The Weekly View (2/13/17)
What’s On Our Minds:
At Tufton, we are value investors. We seek to purchase securities trading at significant discounts to our internal assessment of their values. Our value philosophy is based on the principles of Benjamin Graham.
If anyone could be considered the father of modern stock analysis, it would be Ben Graham. During the ‘30s, ‘40s and ‘50s, Graham pioneered the ideas of “value investing” and taught the next generation of investors to see the difference between stock evaluation and market speculation.
Graham is possibly the most academic-minded investor of all time. He not only took a purely mathematical approach to investing but also used his knowledge to improve his principals and formulas to educate future investors. The heart of Graham’s strategy was value. He did not purchase shares assuming a company would have success with a new product or venture. Instead, he found companies that already had solid book values but were selling for below their logical price. He spurned the idea of buying trendy or on-the-rise stocks and believed most investors were just speculators.
Graham’s principles would have no credibility if they had not proved so effective. His concept of a close analysis of a company’s books proved to be extremely useful in an age when few others were doing the same. On one occasion, Graham’s analysis found that the Northern Pipeline Company was trading for $65 a share when it had bond assets worth $95 a share. He purchased a large number of shares and convinced the company to sell the assets, resulting in a $70 dividend. Graham walked away with a huge profit, simply because he was willing to look at the fundamentals of a company.
Graham’s lessons are still a foundational part of modern investing, but his teaching career is possibly best known for the students it produced. Warren Buffett, Walter Schloss and David Dodd are among the most famous students Graham taught at Columbia. Their successes have inspired a new generation of investors and have created a continual public interest in Graham’s theories.

..........

** ACTIVITY 1 **
In the Benjamin Graham passage, rewrite the part starting with "Graham’s lessons are" and going on through "in Graham’s theories.", changing "Columbia" to "Columbia University".
** ACTIVITY 2 **
In the Benjamin Graham passage, how much per share were the Northern Pipeline Company's bond assets worth?
** ACTIVITY 3 **
Continue the Benjamin Graham passage, starting after its final sentence.
The rows that come after have no connection to the Benjamin Graham passage.

..........

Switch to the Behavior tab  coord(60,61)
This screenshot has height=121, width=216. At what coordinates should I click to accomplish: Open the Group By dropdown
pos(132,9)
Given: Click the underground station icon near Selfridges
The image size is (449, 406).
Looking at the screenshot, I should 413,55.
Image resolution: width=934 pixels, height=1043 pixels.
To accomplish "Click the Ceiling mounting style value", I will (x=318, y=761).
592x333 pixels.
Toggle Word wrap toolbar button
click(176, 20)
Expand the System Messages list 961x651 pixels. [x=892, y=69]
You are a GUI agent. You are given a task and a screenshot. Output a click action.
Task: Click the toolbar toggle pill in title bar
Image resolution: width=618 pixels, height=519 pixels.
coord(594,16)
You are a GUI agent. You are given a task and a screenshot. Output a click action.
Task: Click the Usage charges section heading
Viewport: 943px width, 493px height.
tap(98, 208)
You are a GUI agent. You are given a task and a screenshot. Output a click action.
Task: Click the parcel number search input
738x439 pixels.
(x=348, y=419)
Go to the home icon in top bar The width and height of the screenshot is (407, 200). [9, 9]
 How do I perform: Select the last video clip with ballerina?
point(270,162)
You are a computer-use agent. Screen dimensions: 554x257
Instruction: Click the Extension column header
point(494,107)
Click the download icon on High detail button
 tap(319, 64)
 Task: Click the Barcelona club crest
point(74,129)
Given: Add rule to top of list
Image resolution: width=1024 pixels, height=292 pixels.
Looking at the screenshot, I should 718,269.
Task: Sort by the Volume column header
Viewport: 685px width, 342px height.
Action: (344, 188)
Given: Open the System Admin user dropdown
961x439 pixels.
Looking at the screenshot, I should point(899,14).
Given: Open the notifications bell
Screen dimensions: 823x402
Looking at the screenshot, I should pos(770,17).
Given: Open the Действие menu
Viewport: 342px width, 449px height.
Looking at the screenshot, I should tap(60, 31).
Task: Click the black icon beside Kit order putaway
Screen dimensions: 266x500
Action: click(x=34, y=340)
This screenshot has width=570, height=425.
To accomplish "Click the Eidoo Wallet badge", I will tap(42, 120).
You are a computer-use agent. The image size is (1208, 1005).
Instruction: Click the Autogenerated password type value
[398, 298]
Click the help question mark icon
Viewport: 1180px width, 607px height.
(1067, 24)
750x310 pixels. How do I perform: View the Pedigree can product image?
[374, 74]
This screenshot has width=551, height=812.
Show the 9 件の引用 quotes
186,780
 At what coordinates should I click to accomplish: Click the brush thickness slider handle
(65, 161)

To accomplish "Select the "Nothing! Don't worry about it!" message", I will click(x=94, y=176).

..........

** FINAL ANSWER 1 **
Graham’s lessons are still a foundational part of modern investing, but his teaching career is possibly best known for the students it produced. Warren Buffett, Walter Schloss and David Dodd are among the most famous students Graham taught at Columbia University. Their successes have inspired a new generation of investors and have created a continual public interest in Graham’s theories.

** FINAL ANSWER 2 **
$95 a share.

** FINAL ANSWER 3 **
These days, the epitome of Graham’s teachings lives on in his two popular books Security Analysis (1932) and The Intelligent Investor (1949), both of which are still in print to this day.
Last Week’s Highlights:
Major market indexes were up about 1% last week. The Dow Jones and the S&P 500 closed at a record high on Friday. The market rallied toward the end of the week after President Trump said he would announce his “phenomenal” tax plan in coming weeks. His plan is expected to include a massive cut in corporate tax rates. Based on last week’s move, it’s clear that investors are optimistic that a reformed tax code will benefit U.S. companies.
On the economic front, the cost of imported goods increased by 0.4% last month, mostly because of rising oil prices.
Despite a court’s decision last week that upheld Obama’s fiduciary rule, the Trump administration is working on a proposal to delay the April 10th implementation. A Texas court upheld the rule and rejected a lawsuit filed by business groups that challenged the new regulation. The court ruling could make it tough for Trump to make substantive changes to the new rule in the future.
Federal Reserve Chair Janet Yellen is giving her semiannual testimony on the economy and monetary policy before a Senate committee on Tuesday. Most are expecting her to stick to the message of three interest rate hikes this year.
Earnings season continues this week. Teva Paramedicals reports earnings on Monday. On Tuesday, Noble Energy, Vornado Realty Trust, and Discovery Communications post their results. Wednesday we will hear from Pepsico. On Thursday, we get results from Avon Products and TripAdvisor. We will finish the week on Friday with reports from Campbell Soup and V.F. Corp.